The fathers, the early Church, and the Councils determined what was and was not scripture. You believe that God speaks to us directly through the scriptures. It was divinely inspired. So, then you must accept that the very people that determined what was scripture were themselves divinely guided.
I do.

Quote:

so to recap, you don't reject the fathers' teachings because you accept the scripture, but you do reject the fathers' teachings because you can interpret for yourself what God said in the scriptures that the early Church determined was scripture.
No, that isn't accurate.

Quote:

furthermore, nowhere in the Catholic faith (this is RCC and OCC united) does the Church say God does not speak to individuals directly.

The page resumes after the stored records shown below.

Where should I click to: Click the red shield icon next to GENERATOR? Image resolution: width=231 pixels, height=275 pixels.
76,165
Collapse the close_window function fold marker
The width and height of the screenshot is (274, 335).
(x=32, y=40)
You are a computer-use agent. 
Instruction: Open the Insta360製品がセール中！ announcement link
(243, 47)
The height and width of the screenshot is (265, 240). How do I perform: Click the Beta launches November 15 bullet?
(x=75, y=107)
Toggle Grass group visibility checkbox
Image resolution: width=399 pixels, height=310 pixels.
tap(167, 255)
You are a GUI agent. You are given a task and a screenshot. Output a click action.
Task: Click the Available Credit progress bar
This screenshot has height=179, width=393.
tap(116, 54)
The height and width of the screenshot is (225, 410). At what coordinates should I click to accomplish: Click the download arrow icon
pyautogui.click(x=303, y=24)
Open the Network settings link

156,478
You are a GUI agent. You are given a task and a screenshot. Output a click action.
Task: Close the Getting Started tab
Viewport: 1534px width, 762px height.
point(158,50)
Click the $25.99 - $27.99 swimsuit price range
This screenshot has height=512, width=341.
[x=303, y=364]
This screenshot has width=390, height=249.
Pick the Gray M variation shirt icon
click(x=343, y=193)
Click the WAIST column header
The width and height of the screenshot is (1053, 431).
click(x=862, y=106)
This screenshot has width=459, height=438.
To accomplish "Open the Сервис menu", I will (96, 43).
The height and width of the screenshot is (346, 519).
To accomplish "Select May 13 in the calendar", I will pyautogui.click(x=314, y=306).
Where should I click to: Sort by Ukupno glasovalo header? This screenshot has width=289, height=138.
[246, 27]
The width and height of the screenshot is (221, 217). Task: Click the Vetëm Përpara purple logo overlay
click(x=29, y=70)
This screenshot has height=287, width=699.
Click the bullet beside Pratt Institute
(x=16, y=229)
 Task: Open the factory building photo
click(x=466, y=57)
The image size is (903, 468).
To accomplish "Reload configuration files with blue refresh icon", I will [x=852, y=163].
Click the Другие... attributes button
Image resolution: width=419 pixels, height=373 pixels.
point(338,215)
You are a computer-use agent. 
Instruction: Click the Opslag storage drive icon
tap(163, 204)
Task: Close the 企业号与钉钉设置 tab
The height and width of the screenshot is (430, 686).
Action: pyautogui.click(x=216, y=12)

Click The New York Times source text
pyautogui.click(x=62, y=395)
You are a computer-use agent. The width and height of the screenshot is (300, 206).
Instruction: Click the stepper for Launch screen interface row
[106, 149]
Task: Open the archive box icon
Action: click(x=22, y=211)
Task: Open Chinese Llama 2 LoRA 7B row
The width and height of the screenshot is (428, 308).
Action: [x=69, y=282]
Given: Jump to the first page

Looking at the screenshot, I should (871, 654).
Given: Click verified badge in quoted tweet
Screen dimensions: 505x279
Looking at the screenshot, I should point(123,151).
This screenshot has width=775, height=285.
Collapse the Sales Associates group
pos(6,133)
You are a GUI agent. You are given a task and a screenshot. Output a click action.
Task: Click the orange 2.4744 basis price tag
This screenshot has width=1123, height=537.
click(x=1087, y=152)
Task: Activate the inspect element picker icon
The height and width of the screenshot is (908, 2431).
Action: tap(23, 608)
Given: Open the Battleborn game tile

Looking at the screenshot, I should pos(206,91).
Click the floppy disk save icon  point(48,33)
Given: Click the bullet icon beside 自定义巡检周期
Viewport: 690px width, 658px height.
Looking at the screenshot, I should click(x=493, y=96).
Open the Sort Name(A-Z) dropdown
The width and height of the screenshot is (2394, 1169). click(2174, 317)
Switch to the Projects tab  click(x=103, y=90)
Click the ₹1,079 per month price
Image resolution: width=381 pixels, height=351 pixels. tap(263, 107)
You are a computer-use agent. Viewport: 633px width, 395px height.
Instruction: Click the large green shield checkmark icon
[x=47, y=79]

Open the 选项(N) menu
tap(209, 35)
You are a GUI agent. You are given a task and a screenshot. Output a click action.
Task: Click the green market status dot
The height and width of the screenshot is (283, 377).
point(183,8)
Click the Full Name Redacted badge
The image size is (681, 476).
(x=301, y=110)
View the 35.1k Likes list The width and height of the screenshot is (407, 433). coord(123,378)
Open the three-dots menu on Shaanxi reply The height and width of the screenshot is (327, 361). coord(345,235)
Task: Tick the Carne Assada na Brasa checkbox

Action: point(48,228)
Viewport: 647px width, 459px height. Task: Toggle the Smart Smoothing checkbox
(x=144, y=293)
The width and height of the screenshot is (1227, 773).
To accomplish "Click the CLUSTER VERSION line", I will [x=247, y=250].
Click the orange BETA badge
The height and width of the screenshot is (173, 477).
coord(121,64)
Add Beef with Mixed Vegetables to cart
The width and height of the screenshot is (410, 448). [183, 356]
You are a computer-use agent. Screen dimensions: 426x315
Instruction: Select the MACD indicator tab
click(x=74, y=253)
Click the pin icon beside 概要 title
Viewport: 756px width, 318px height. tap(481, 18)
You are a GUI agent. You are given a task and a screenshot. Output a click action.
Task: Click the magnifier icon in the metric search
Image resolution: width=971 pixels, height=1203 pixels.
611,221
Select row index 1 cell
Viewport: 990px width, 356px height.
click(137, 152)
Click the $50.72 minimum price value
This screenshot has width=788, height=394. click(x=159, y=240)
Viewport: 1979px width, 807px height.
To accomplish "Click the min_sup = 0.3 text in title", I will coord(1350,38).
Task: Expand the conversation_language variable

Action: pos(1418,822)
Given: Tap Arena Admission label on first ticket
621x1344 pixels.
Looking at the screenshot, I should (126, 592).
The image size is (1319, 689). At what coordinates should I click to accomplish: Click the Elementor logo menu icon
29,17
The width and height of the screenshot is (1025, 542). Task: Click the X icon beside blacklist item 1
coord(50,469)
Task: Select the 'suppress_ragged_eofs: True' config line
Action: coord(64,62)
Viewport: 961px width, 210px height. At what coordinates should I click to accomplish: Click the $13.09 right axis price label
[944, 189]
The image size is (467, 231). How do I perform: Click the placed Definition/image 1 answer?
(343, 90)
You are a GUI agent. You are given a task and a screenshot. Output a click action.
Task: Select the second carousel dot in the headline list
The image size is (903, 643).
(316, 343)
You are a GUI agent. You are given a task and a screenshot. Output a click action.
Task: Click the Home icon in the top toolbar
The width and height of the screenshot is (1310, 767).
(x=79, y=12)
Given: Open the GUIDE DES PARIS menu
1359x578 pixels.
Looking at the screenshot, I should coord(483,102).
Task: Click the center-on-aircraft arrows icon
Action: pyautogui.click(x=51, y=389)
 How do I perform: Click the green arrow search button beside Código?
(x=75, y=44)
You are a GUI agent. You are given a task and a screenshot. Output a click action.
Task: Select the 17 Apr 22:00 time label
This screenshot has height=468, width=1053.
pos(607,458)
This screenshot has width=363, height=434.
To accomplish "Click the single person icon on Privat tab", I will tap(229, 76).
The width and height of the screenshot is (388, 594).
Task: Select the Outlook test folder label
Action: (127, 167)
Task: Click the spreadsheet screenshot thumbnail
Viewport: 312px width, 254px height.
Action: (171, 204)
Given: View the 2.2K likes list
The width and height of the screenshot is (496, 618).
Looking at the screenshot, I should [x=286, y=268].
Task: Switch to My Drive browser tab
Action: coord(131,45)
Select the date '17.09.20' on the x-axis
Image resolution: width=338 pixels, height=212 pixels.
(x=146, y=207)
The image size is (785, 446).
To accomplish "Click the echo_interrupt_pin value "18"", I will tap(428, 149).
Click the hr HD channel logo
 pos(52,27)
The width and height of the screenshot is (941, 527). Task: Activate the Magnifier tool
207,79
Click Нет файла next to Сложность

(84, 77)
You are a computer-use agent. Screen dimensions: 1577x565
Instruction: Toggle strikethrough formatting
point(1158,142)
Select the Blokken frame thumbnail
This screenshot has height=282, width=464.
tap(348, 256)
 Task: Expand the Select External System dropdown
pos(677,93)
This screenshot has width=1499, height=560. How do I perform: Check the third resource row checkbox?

We both venerate Saints that received the word of God directly.
Good, but it sure does read that way.
please expound on the bold.
"It isn't a rejection of what the fathers taught us, it is the rejection that God can't speak to us other than what they taught us."

There seems to be this prevalent misconception that Protestants reject Catholicism and Orthodoxy in their entirety and started an entirely new Christianity. That isn't true at all. As I've stated in the past, Protestants agree with 99% of Catholicism and Orthodoxy. We didn't throw the baby out with the bathwater, we took a step back, kept what we could verify, and skeptically analyzed the rest, reserving the non-scriptural teaching for "we can't be certain of that."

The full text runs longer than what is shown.